I've also watched King Arthur while on vacation. I don't have a single word quite powerful enough to describe how utterly bad this movie is, so I'll settle with "horrific"; I mean, seriously, it was shit. Moreover, I'm not sure if Guinevere was a terrible character because of poor casting (Keira Knightley, who's also starring in the aforementioned Domino) or, more likely, due to a crappy screenplay. The camerawork was awful (most battle scenes were completely incomprehensible) and music uninspired. Bottom line: stay the hell away.
On the contrary, I also had the chance to watch Lemony Snicket's A Series of Unfortunate Events, to me an obscure movie I haven't even heard of until a couple of weeks ago. How can a movie of this caliber remain so unknown? I believe it wasn't even shown in Israeli theaters. Anyway it was an interesting movie, very funny at times and certainly very beautiful and imaginitive, but I can't shake the feeling that we have here a Tim Burton wannabe... I still haven't decided about it properly, I intend to watch it again and then I'll have a final opinion on it.

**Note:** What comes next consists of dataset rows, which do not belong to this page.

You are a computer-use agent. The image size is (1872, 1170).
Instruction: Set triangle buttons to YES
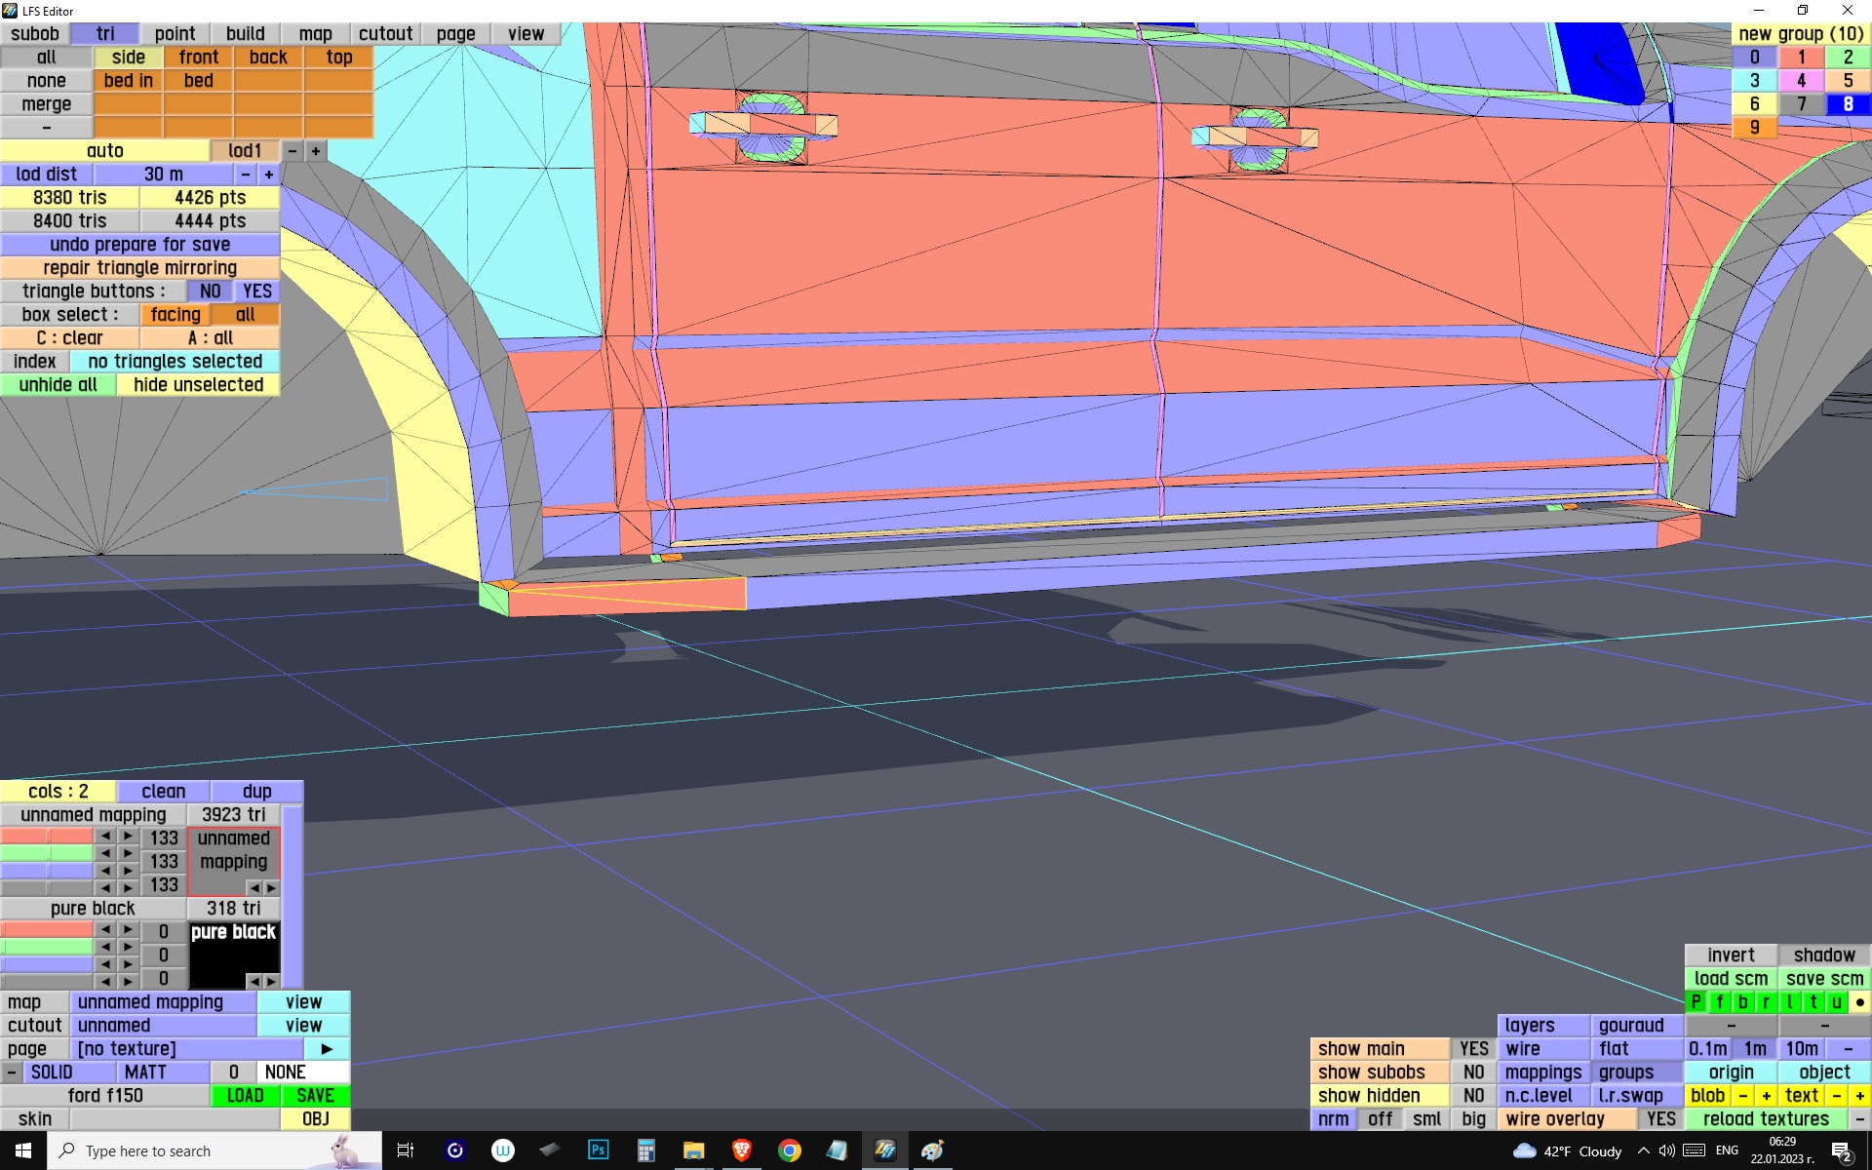[257, 292]
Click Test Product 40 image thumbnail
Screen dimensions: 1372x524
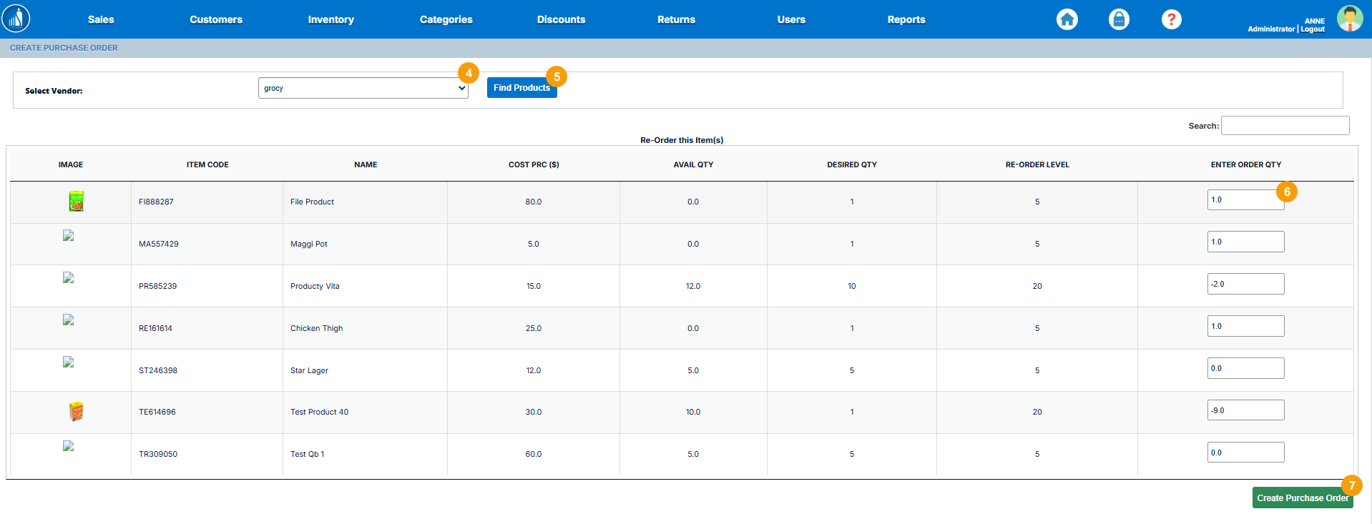(76, 411)
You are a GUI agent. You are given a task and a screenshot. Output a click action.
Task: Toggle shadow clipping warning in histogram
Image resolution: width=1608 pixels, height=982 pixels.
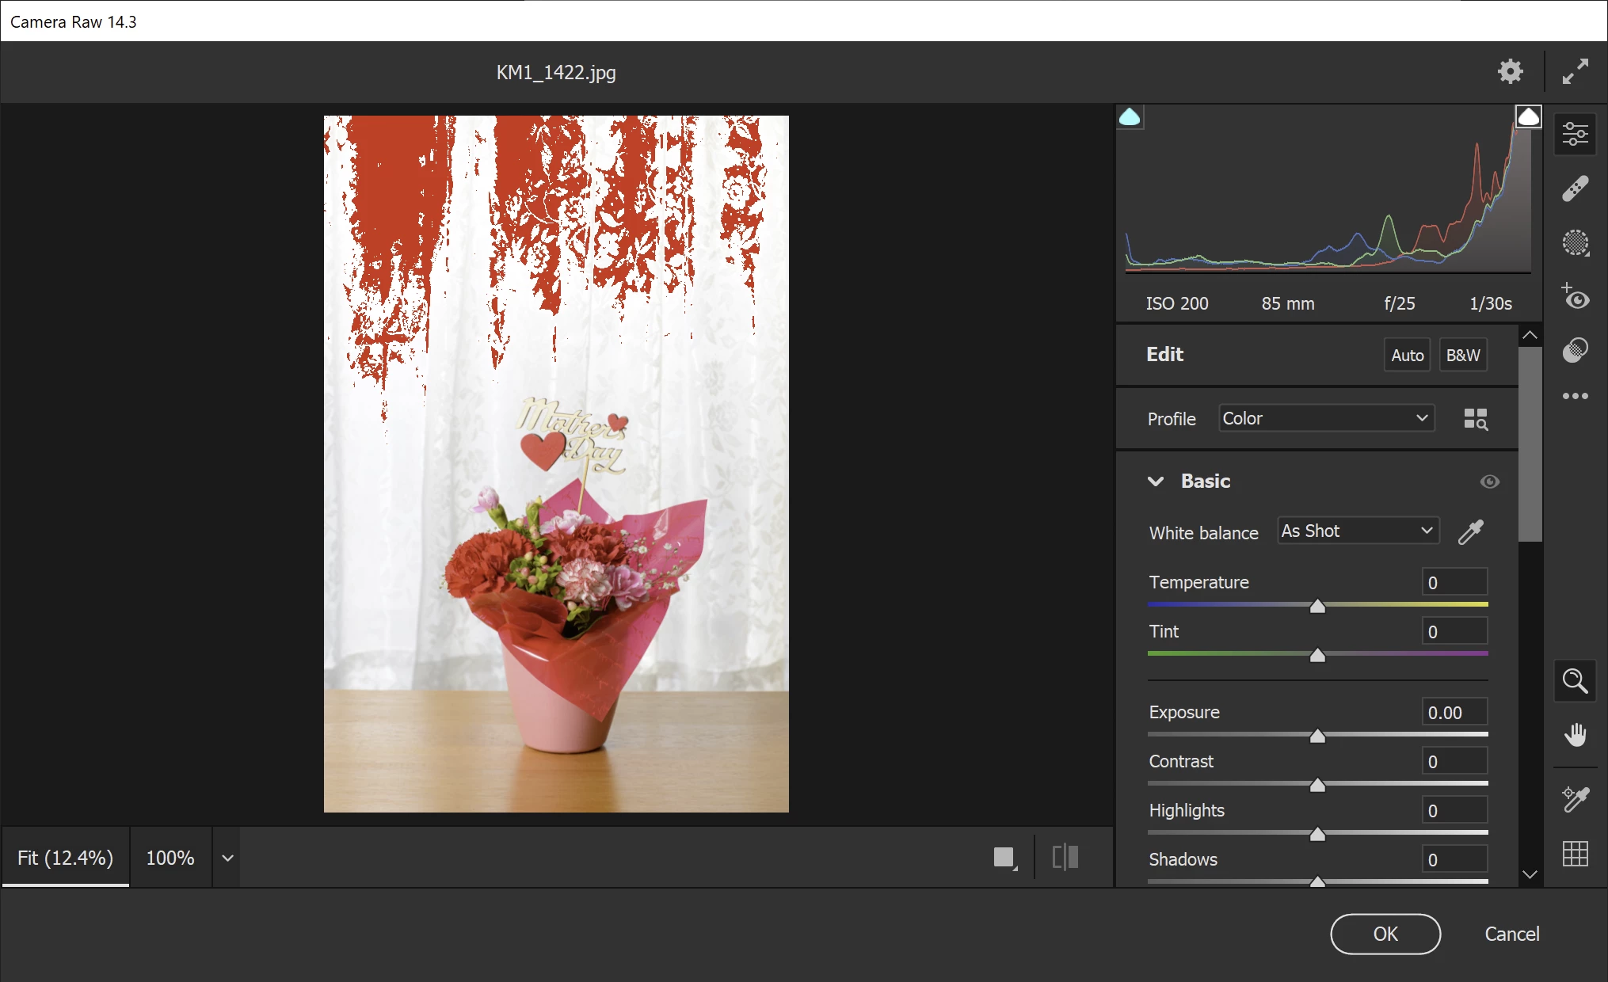(x=1130, y=117)
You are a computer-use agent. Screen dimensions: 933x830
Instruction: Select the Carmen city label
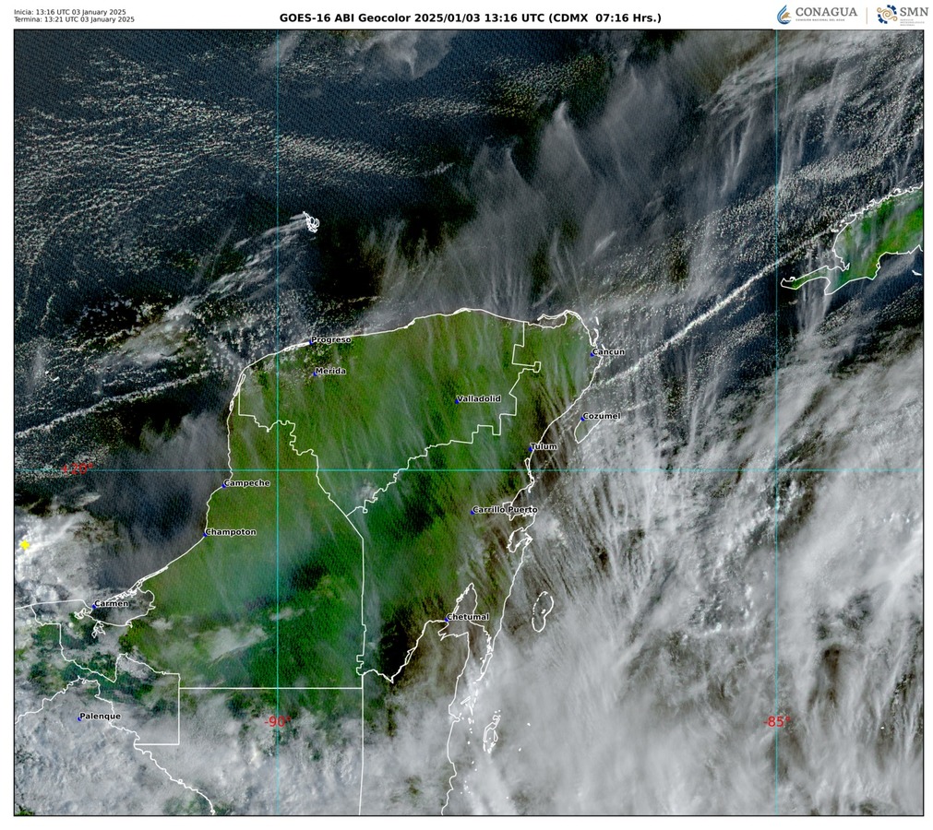113,604
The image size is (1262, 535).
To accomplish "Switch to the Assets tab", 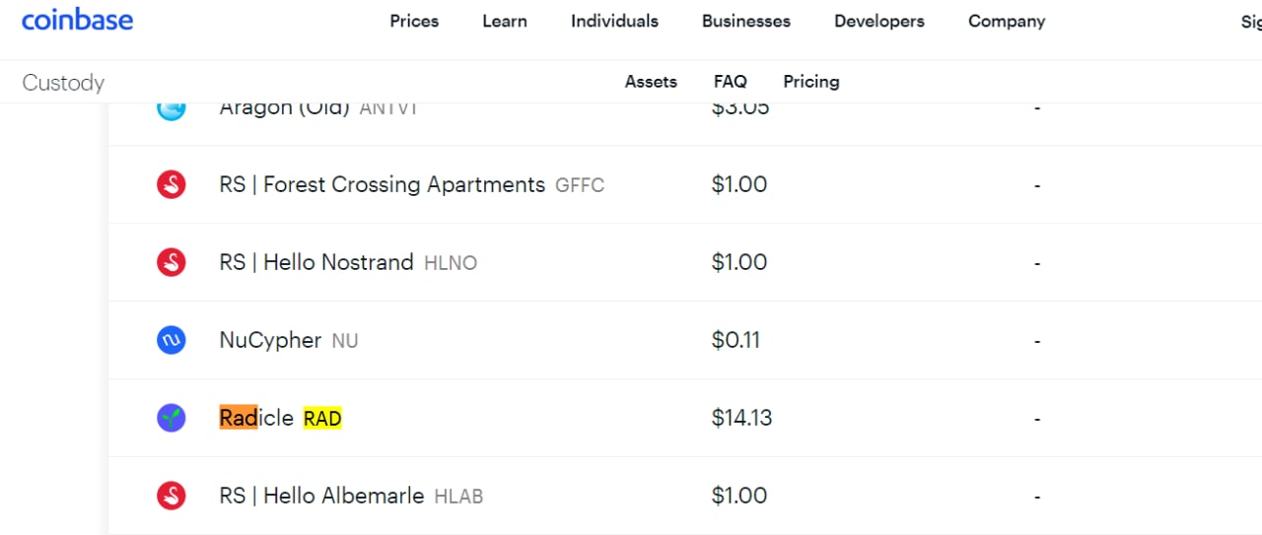I will pyautogui.click(x=651, y=82).

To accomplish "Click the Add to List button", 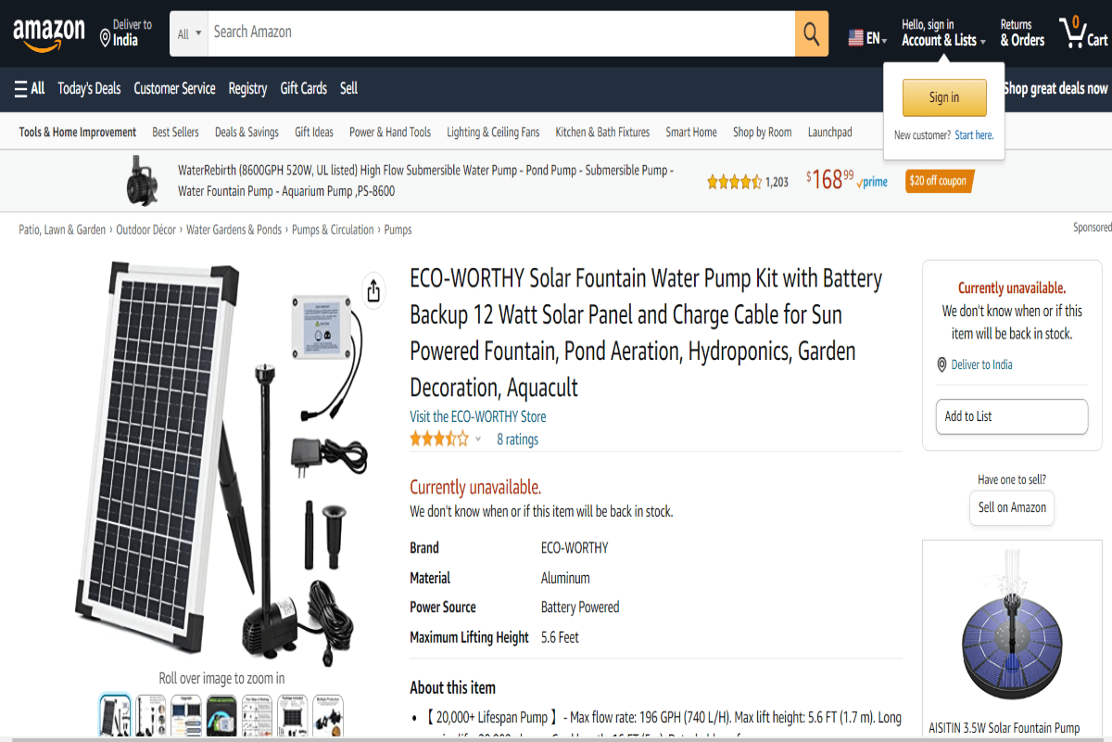I will (x=1011, y=416).
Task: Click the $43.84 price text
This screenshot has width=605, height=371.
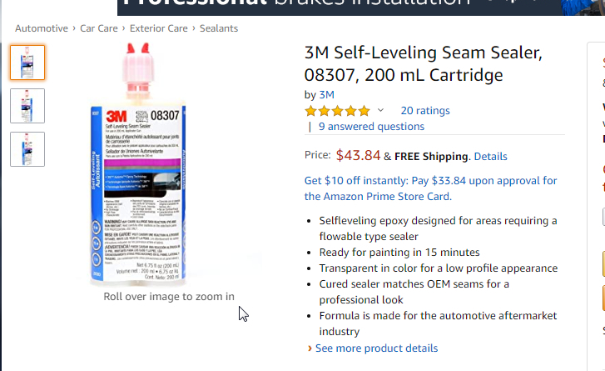Action: point(358,155)
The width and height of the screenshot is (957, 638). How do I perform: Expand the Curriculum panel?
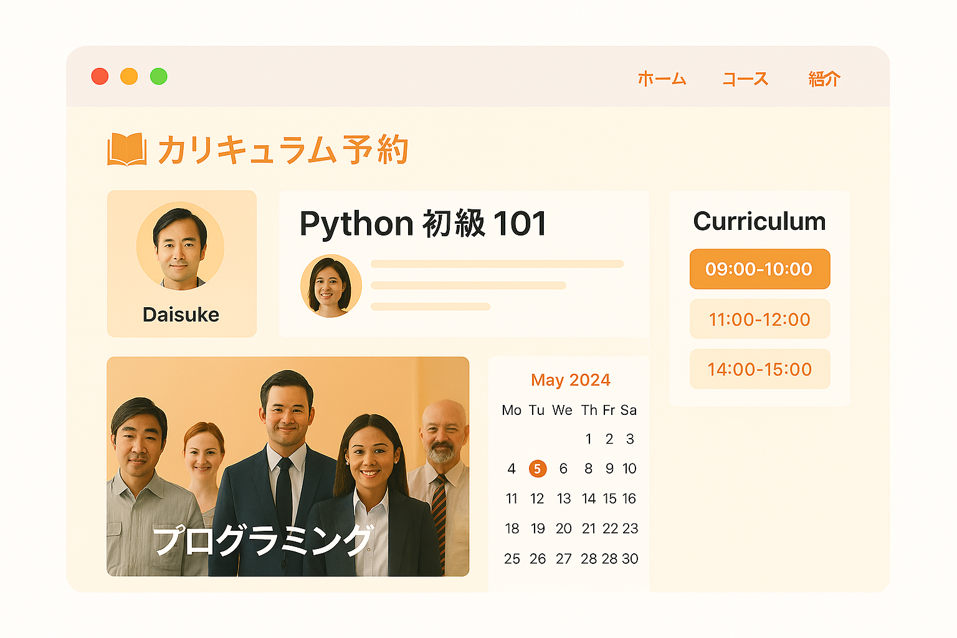(x=759, y=222)
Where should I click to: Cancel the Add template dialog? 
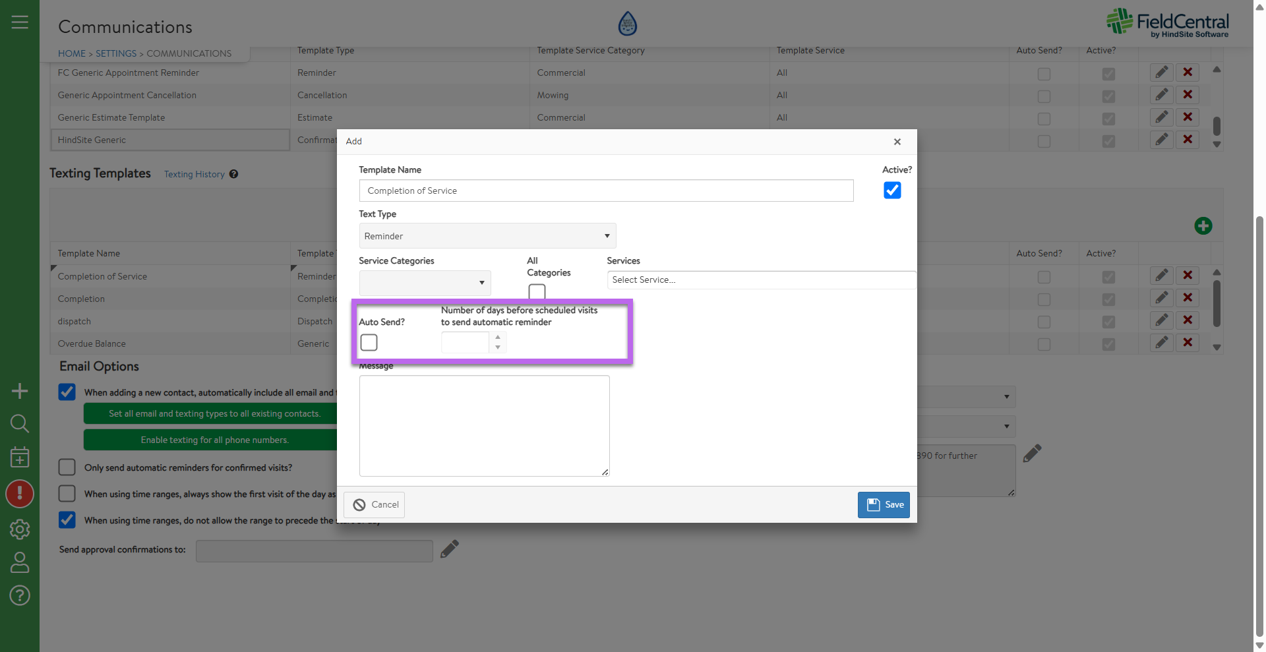click(x=374, y=505)
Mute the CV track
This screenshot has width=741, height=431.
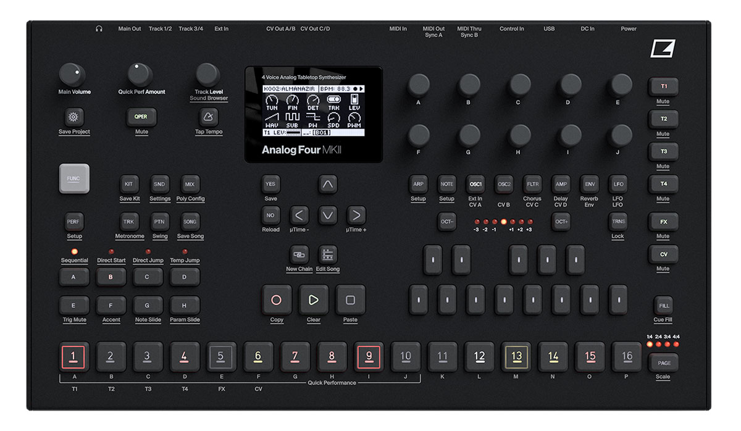click(663, 254)
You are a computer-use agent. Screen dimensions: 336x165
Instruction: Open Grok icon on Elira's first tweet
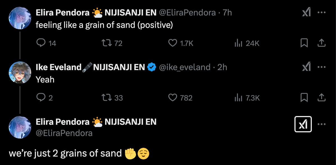coord(306,13)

I've been doing some reading on the Chernobyl nuclear disaster
. The reading turned out to be a genuinely frightening experience. A series of small but unfortunate errors resulted in hundreds of thousands
of people evacuated from their homes and irradiated large sections of the world...
I got a similar sensation of dread by reading the Fallout manual, which starts with a perfectly dry and scientific description of the effects of a particular type of nuclear bombing. The game comes highly recommended, by the way.
Something a friend of mine said when we were discussing it over lunch yesterday triggered a memory from Jeff Wayne's War of the Worlds, to quote (this was more difficult to find than you might think):
It seems totally incredible to me now that everyone spent that evening as though it were just like any other. From the railway station came the sound of shunting trains, ringing and rumbling, softened almost into melody by the distance. It all seemed so safe and tranquil.